Creaste expectativas para los que te veíamos o escuchábamos sobre ti. No todos los seres humanos teníamos porqué responder a unos cánones prestablecidos para ser válidos. Reflexionamos, comprendimos y acuñamos nuevos términos como “diversidad”, “altas capacidades”, “accesibilidad”, “tolerancia”, entre otros.

Debo confesar que yo no te he leído. No porque no desee saber lo que has escrito. Es que no he podido. Yo, desde los 8 hasta los 16 años fui la niñera, cuidadora, manos y pies de otra persona mucho mayor que yo. Así que tengo especial sensibilidad ante los seres humanos que no pueden valerse por si mismos. Si yo hubiera leído algo de lo que tu escribiste hubiera tenido que hacerlo llorando, imaginándote escribiendo con todas esas dificultades que cada día enfrentabas para poner una letra tras otra, o luego, con esa computadora, leyendo tus pensamientos. 

Reconozco que has hecho que los técnicos de la información y la comunicación se hayan devanado los sesos para conseguir que te comunicaras con el mundo. Ese esa es otra de tus aportaciones al mundo de la tecnología.

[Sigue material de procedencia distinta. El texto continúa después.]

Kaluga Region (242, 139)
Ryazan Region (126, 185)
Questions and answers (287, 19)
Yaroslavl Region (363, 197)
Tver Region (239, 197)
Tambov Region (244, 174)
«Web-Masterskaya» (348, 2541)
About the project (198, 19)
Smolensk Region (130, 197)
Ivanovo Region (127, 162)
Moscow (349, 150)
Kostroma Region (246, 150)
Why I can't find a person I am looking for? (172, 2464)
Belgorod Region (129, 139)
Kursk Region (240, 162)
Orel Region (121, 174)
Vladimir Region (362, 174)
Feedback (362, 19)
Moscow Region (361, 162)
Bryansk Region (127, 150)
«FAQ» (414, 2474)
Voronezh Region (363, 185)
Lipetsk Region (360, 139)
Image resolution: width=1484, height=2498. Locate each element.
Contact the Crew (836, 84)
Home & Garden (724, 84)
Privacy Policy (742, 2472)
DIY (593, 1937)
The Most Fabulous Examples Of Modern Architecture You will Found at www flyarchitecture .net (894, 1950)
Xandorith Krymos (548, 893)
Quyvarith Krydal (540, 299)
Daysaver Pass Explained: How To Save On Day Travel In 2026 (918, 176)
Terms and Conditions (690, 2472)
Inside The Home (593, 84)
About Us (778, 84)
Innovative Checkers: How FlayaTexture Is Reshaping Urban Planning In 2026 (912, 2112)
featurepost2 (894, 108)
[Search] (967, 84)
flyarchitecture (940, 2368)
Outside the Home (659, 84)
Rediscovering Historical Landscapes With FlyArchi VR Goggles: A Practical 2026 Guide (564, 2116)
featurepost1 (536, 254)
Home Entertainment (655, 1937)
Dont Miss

Esto hizo que acuñáramos un nuevo concepto de “libertad”, no basado en la “libertad del movimiento físico”, sino en la libertad del movimiento y evolución intelectual de la mente.

Te admiro también por tu lucha por la vida. En una sociedad donde la vida parece carecer de todo valor. Donde se aborta, se asesina, se viola, se mata, se lucha en guerras, se toman drogas mortales, se cometen actos terroristas, se trafica con la vida humana, o donde la gente se suicida; tiene mucho valor que alguien como tú, que tenía una calidad de vida paupérrima, se aferrara a ella con tanto ahínco. 

Dicen los medios que eras una mente brillante, pero de pocos amigos. Yo me pregunto qué humor para chácharas puede tener un ser humano en tus difíciles circunstancias físicas. ¿Tendrías, además, que estar alegre todo el día? ¿Tendrías que fingir que no era nada el dolor que sentías? ¿Tendrías que haber actuado como si no te hubiera gustado pasear cogido de la mano, correr, saltar, poder afeitarte, ducharte, nadar, esquiar, sentarte tranquilamente en un parque y volver la cabeza a observar a los niños jugar de acá para allá… y otros muchos movimientos que la mayoría hacemos de forma autómata, sin darle el valor que tienen, hasta que perdemos la capacidad de hacerlos? Yo puedo comprender que, teniendo una mente intelectualmente tan desarrollada como la tuya, tu parte emotiva y afectiva fuera frágil y quebradiza. Es imposible ser un ciento por cien en todo. Yo sé, por la experiencia que tuve con aquella tía de mi madre a la que cuidé que, cuando alguien depende para casi todo de otros, el humor se vuelve cada vez más agrio, y las relaciones con tus seres queridos, cada vez más difíciles. Aunque tu y mi tía teníais una mente completamente opuesta. Tu intelecto era brillante, el de ella, la pobre, que no pudo ir a la escuela, dependía también de mí para que yo le leyera. A ella le gustaba que yo lo hiciera porque le aliviaba el sufrimiento de estar atada a su silla de ruedas, y con mi lectura, ella dejaba volar su imaginación por mundos desconocidos. Así entiendo el placer que tú siempre debiste sentir por la lectura, por llevar tu mente más allá de nuestro mundo conocido, de aceptar teorías futuristas sobre el ser humano, de sentar bases para otro tipo de mundo.

Gracias por todo lo que has aportado al siglo XX, al XXI y los siglos venideros.